DATA SECTION:
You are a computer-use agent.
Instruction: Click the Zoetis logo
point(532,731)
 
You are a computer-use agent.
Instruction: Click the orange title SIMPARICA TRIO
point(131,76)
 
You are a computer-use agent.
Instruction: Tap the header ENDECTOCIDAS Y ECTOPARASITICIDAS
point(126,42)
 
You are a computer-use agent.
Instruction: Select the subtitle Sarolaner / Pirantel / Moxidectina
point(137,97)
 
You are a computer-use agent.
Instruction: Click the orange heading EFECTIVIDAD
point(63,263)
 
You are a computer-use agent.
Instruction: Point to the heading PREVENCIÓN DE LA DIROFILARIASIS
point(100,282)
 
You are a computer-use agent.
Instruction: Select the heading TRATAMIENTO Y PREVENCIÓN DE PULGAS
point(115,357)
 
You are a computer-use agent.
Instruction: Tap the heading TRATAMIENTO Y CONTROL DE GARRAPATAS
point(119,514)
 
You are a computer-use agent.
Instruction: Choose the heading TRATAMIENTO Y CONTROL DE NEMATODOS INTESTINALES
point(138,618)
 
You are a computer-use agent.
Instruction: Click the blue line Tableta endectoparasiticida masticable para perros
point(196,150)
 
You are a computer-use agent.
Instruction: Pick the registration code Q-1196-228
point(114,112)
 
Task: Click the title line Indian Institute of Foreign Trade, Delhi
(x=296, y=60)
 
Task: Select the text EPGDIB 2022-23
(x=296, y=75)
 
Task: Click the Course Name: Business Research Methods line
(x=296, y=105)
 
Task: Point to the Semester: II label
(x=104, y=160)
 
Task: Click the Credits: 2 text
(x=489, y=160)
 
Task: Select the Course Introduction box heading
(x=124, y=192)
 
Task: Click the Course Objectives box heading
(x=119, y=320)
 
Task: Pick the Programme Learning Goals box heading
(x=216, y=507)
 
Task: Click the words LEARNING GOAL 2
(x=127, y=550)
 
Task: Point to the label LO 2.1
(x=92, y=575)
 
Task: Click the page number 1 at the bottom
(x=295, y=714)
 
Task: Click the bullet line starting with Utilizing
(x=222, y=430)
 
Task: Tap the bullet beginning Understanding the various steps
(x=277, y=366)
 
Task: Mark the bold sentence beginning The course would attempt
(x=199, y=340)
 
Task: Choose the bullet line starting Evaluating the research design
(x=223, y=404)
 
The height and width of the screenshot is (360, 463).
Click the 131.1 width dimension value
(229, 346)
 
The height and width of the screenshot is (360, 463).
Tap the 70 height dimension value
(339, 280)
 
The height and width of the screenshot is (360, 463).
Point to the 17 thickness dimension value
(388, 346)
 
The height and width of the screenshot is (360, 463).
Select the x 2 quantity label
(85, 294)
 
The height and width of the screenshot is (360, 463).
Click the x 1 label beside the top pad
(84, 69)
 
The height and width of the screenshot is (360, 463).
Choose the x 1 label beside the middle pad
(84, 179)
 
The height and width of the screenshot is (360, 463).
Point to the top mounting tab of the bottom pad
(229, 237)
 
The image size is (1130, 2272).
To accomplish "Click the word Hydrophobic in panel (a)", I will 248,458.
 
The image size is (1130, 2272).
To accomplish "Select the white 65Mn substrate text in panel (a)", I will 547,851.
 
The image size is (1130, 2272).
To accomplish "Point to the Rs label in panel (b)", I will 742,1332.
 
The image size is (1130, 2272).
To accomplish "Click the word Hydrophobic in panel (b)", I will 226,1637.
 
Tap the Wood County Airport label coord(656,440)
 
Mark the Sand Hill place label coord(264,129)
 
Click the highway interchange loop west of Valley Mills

GOAL OF THE EXERCISE: Rewrite the material above as a Markdown table with two columns, No. and Line. Give each nonblank line its own row with its row number, and skip the blank lines.

THE ANSWER:
| No. | Line |
|---|---|
| 1 | You are a computer-use agent. |
| 2 | Instruction: Click the Zoetis logo |
| 3 | point(532,731) |
| 4 | You are a computer-use agent. |
| 5 | Instruction: Click the orange title SIMPARICA TRIO |
| 6 | point(131,76) |
| 7 | You are a computer-use agent. |
| 8 | Instruction: Tap the header ENDECTOCIDAS Y ECTOPARASITICIDAS |
| 9 | point(126,42) |
| 10 | You are a computer-use agent. |
| 11 | Instruction: Select the subtitle Sarolaner / Pirantel / Moxidectina |
| 12 | point(137,97) |
| 13 | You are a computer-use agent. |
| 14 | Instruction: Click the orange heading EFECTIVIDAD |
| 15 | point(63,263) |
| 16 | You are a computer-use agent. |
| 17 | Instruction: Point to the heading PREVENCIÓN DE LA DIROFILARIASIS |
| 18 | point(100,282) |
| 19 | You are a computer-use agent. |
| 20 | Instruction: Select the heading TRATAMIENTO Y PREVENCIÓN DE PULGAS |
| 21 | point(115,357) |
| 22 | You are a computer-use agent. |
| 23 | Instruction: Tap the heading TRATAMIENTO Y CONTROL DE GARRAPATAS |
| 24 | point(119,514) |
| 25 | You are a computer-use agent. |
| 26 | Instruction: Choose the heading TRATAMIENTO Y CONTROL DE NEMATODOS INTESTINALES |
| 27 | point(138,618) |
| 28 | You are a computer-use agent. |
| 29 | Instruction: Click the blue line Tableta endectoparasiticida masticable para perros |
| 30 | point(196,150) |
| 31 | You are a computer-use agent. |
| 32 | Instruction: Pick the registration code Q-1196-228 |
| 33 | point(114,112) |
| 34 | Task: Click the title line Indian Institute of Foreign Trade, Delhi |
| 35 | (x=296, y=60) |
| 36 | Task: Select the text EPGDIB 2022-23 |
| 37 | (x=296, y=75) |
| 38 | Task: Click the Course Name: Business Research Methods line |
| 39 | (x=296, y=105) |
| 40 | Task: Point to the Semester: II label |
| 41 | (x=104, y=160) |
| 42 | Task: Click the Credits: 2 text |
| 43 | (x=489, y=160) |
| 44 | Task: Select the Course Introduction box heading |
| 45 | (x=124, y=192) |
| 46 | Task: Click the Course Objectives box heading |
| 47 | (x=119, y=320) |
| 48 | Task: Pick the Programme Learning Goals box heading |
| 49 | (x=216, y=507) |
| 50 | Task: Click the words LEARNING GOAL 2 |
| 51 | (x=127, y=550) |
| 52 | Task: Point to the label LO 2.1 |
| 53 | (x=92, y=575) |
| 54 | Task: Click the page number 1 at the bottom |
| 55 | (x=295, y=714) |
| 56 | Task: Click the bullet line starting with Utilizing |
| 57 | (x=222, y=430) |
| 58 | Task: Tap the bullet beginning Understanding the various steps |
| 59 | (x=277, y=366) |
| 60 | Task: Mark the bold sentence beginning The course would attempt |
| 61 | (x=199, y=340) |
| 62 | Task: Choose the bullet line starting Evaluating the research design |
| 63 | (x=223, y=404) |
| 64 | The height and width of the screenshot is (360, 463). |
| 65 | Click the 131.1 width dimension value |
| 66 | (229, 346) |
| 67 | The height and width of the screenshot is (360, 463). |
| 68 | Tap the 70 height dimension value |
| 69 | (339, 280) |
| 70 | The height and width of the screenshot is (360, 463). |
| 71 | Point to the 17 thickness dimension value |
| 72 | (388, 346) |
| 73 | The height and width of the screenshot is (360, 463). |
| 74 | Select the x 2 quantity label |
| 75 | (85, 294) |
| 76 | The height and width of the screenshot is (360, 463). |
| 77 | Click the x 1 label beside the top pad |
| 78 | (84, 69) |
| 79 | The height and width of the screenshot is (360, 463). |
| 80 | Choose the x 1 label beside the middle pad |
| 81 | (84, 179) |
| 82 | The height and width of the screenshot is (360, 463). |
| 83 | Point to the top mounting tab of the bottom pad |
| 84 | (229, 237) |
| 85 | The image size is (1130, 2272). |
| 86 | To accomplish "Click the word Hydrophobic in panel (a)", I will 248,458. |
| 87 | The image size is (1130, 2272). |
| 88 | To accomplish "Select the white 65Mn substrate text in panel (a)", I will 547,851. |
| 89 | The image size is (1130, 2272). |
| 90 | To accomplish "Point to the Rs label in panel (b)", I will 742,1332. |
| 91 | The image size is (1130, 2272). |
| 92 | To accomplish "Click the word Hydrophobic in panel (b)", I will 226,1637. |
| 93 | Tap the Wood County Airport label coord(656,440) |
| 94 | Mark the Sand Hill place label coord(264,129) |
| 95 | Click the highway interchange loop west of Valley Mills |